Problem statement - Give back the listing in full and exactly, leaving out the images.

──────────────────────────────

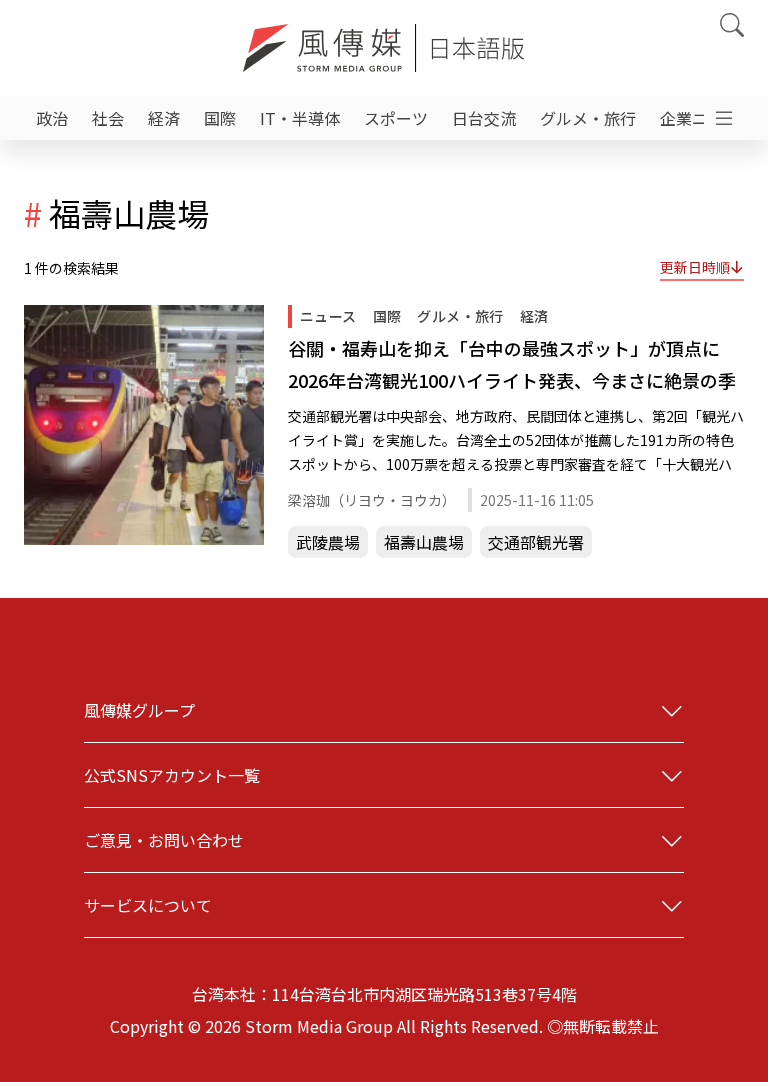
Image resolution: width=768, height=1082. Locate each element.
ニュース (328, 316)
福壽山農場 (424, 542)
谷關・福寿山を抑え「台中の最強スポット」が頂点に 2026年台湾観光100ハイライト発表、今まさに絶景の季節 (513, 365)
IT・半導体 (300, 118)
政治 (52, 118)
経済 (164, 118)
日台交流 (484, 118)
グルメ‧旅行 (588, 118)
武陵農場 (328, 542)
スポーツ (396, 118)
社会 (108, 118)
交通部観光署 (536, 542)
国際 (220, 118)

──────────────────────────────

Exercise answer -
Image resolution: width=768, height=1082. Locate each element.
ニュース (328, 316)
福壽山農場 (424, 542)
谷關・福寿山を抑え「台中の最強スポット」が頂点に 2026年台湾観光100ハイライト発表、今まさに絶景の季節 (513, 365)
IT・半導体 (300, 118)
政治 (52, 118)
経済 (164, 118)
日台交流 (484, 118)
グルメ‧旅行 (588, 118)
武陵農場 (328, 542)
スポーツ (396, 118)
社会 (108, 118)
交通部観光署 (536, 542)
国際 (220, 118)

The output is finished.